A run of records:

------------------------

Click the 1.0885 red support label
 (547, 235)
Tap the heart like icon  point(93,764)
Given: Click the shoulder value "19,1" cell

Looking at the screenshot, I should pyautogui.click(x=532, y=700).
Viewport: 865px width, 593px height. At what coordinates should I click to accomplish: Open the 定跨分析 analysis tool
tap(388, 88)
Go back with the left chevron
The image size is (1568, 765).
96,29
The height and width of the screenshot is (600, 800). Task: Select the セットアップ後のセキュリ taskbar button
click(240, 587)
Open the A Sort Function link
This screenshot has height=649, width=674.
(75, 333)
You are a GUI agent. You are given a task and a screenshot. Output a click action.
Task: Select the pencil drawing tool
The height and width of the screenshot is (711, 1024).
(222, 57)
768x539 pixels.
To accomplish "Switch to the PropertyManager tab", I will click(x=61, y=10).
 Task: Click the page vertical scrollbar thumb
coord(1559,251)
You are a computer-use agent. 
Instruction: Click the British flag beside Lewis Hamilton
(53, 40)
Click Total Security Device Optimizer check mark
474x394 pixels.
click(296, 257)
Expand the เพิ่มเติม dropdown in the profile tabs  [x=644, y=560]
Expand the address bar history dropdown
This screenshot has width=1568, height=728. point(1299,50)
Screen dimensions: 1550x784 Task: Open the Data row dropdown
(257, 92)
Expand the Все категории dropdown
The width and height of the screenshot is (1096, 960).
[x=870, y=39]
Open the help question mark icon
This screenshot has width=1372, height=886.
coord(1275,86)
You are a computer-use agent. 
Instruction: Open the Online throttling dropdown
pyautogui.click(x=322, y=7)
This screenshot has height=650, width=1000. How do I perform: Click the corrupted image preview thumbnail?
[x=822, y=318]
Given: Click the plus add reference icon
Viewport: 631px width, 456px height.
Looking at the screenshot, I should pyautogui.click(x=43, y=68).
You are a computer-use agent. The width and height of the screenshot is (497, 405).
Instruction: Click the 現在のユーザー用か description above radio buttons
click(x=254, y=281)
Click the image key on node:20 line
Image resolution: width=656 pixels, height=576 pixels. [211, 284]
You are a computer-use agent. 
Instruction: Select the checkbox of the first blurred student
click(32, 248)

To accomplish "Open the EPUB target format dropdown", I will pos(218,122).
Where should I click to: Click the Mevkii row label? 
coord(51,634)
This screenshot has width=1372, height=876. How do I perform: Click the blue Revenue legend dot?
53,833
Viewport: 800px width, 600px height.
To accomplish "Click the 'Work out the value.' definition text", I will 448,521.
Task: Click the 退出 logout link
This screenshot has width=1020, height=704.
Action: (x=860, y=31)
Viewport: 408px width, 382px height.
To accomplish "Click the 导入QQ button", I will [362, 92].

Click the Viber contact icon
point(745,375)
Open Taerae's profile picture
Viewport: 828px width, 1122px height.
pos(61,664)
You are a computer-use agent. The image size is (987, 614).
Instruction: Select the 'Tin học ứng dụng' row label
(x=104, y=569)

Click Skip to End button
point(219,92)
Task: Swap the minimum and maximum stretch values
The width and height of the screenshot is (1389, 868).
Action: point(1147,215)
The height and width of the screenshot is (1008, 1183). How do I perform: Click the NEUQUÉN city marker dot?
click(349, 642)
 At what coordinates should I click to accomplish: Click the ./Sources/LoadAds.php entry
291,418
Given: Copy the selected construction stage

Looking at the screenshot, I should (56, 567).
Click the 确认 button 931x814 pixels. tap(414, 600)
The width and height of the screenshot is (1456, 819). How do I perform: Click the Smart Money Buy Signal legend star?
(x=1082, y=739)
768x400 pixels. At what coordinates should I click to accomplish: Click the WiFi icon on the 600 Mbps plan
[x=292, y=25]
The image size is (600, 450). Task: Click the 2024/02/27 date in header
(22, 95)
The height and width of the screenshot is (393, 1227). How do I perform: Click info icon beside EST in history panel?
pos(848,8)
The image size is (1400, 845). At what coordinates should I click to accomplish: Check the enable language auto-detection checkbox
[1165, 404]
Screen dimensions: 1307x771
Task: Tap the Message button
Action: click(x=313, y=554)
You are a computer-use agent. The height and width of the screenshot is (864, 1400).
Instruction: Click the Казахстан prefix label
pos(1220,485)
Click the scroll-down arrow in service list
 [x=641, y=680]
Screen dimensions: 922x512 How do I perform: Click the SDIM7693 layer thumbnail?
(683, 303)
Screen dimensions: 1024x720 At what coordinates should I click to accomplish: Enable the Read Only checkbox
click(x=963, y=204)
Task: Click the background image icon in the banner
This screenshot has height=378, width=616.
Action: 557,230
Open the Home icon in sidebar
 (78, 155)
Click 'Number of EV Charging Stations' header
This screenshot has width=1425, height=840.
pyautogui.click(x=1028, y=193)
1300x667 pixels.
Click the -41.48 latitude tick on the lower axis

------------------------

- **STATED PROBLEM**
Put these lines into a numbered list, leaving out the blank lines, for all of the records.

- **EXERCISE RESPONSE**
1. Click the 1.0885 red support label
2.  (547, 235)
3. Tap the heart like icon  point(93,764)
4. Given: Click the shoulder value "19,1" cell
5. Looking at the screenshot, I should pyautogui.click(x=532, y=700).
6. Viewport: 865px width, 593px height. At what coordinates should I click to accomplish: Open the 定跨分析 analysis tool
7. tap(388, 88)
8. Go back with the left chevron
9. The image size is (1568, 765).
10. 96,29
11. The height and width of the screenshot is (600, 800). Task: Select the セットアップ後のセキュリ taskbar button
12. click(240, 587)
13. Open the A Sort Function link
14. This screenshot has height=649, width=674.
15. (75, 333)
16. You are a GUI agent. You are given a task and a screenshot. Output a click action.
17. Task: Select the pencil drawing tool
18. The height and width of the screenshot is (711, 1024).
19. (222, 57)
20. 768x539 pixels.
21. To accomplish "Switch to the PropertyManager tab", I will click(x=61, y=10).
22.  Task: Click the page vertical scrollbar thumb
23. coord(1559,251)
24. You are a computer-use agent. 
25. Instruction: Click the British flag beside Lewis Hamilton
26. (53, 40)
27. Click Total Security Device Optimizer check mark
28. 474x394 pixels.
29. click(296, 257)
30. Expand the เพิ่มเติม dropdown in the profile tabs  [x=644, y=560]
31. Expand the address bar history dropdown
32. This screenshot has width=1568, height=728. point(1299,50)
33. Screen dimensions: 1550x784 Task: Open the Data row dropdown
34. (257, 92)
35. Expand the Все категории dropdown
36. The width and height of the screenshot is (1096, 960).
37. [x=870, y=39]
38. Open the help question mark icon
39. This screenshot has width=1372, height=886.
40. coord(1275,86)
41. You are a computer-use agent. 
42. Instruction: Open the Online throttling dropdown
43. pyautogui.click(x=322, y=7)
44. This screenshot has height=650, width=1000. How do I perform: Click the corrupted image preview thumbnail?
45. [x=822, y=318]
46. Given: Click the plus add reference icon
47. Viewport: 631px width, 456px height.
48. Looking at the screenshot, I should pyautogui.click(x=43, y=68).
49. You are a computer-use agent. The width and height of the screenshot is (497, 405).
50. Instruction: Click the 現在のユーザー用か description above radio buttons
51. click(x=254, y=281)
52. Click the image key on node:20 line
53. Image resolution: width=656 pixels, height=576 pixels. [211, 284]
54. You are a computer-use agent. 
55. Instruction: Select the checkbox of the first blurred student
56. click(32, 248)
57. To accomplish "Open the EPUB target format dropdown", I will pos(218,122).
58. Where should I click to: Click the Mevkii row label? 
59. coord(51,634)
60. This screenshot has width=1372, height=876. How do I perform: Click the blue Revenue legend dot?
61. 53,833
62. Viewport: 800px width, 600px height.
63. To accomplish "Click the 'Work out the value.' definition text", I will 448,521.
64. Task: Click the 退出 logout link
65. This screenshot has width=1020, height=704.
66. Action: (x=860, y=31)
67. Viewport: 408px width, 382px height.
68. To accomplish "Click the 导入QQ button", I will [362, 92].
69. Click the Viber contact icon
70. point(745,375)
71. Open Taerae's profile picture
72. Viewport: 828px width, 1122px height.
73. pos(61,664)
74. You are a computer-use agent. The image size is (987, 614).
75. Instruction: Select the 'Tin học ứng dụng' row label
76. (x=104, y=569)
77. Click Skip to End button
78. point(219,92)
79. Task: Swap the minimum and maximum stretch values
80. The width and height of the screenshot is (1389, 868).
81. Action: point(1147,215)
82. The height and width of the screenshot is (1008, 1183). How do I perform: Click the NEUQUÉN city marker dot?
83. click(349, 642)
84.  At what coordinates should I click to accomplish: Click the ./Sources/LoadAds.php entry
85. 291,418
86. Given: Copy the selected construction stage
87. Looking at the screenshot, I should (56, 567).
88. Click the 确认 button 931x814 pixels. tap(414, 600)
89. The width and height of the screenshot is (1456, 819). How do I perform: Click the Smart Money Buy Signal legend star?
90. (x=1082, y=739)
91. 768x400 pixels. At what coordinates should I click to accomplish: Click the WiFi icon on the 600 Mbps plan
92. [x=292, y=25]
93. The image size is (600, 450). Task: Click the 2024/02/27 date in header
94. (22, 95)
95. The height and width of the screenshot is (393, 1227). How do I perform: Click info icon beside EST in history panel?
96. pos(848,8)
97. The image size is (1400, 845). At what coordinates should I click to accomplish: Check the enable language auto-detection checkbox
98. [1165, 404]
99. Screen dimensions: 1307x771
100. Task: Tap the Message button
101. Action: click(x=313, y=554)
102. You are a computer-use agent. The height and width of the screenshot is (864, 1400).
103. Instruction: Click the Казахстан prefix label
104. pos(1220,485)
105. Click the scroll-down arrow in service list
106.  [x=641, y=680]
107. Screen dimensions: 922x512 How do I perform: Click the SDIM7693 layer thumbnail?
108. (683, 303)
109. Screen dimensions: 1024x720 At what coordinates should I click to accomplish: Enable the Read Only checkbox
110. click(x=963, y=204)
111. Task: Click the background image icon in the banner
112. This screenshot has height=378, width=616.
113. Action: 557,230
114. Open the Home icon in sidebar
115.  (78, 155)
116. Click 'Number of EV Charging Stations' header
117. This screenshot has width=1425, height=840.
118. pyautogui.click(x=1028, y=193)
119. 1300x667 pixels.
120. Click the -41.48 latitude tick on the lower axis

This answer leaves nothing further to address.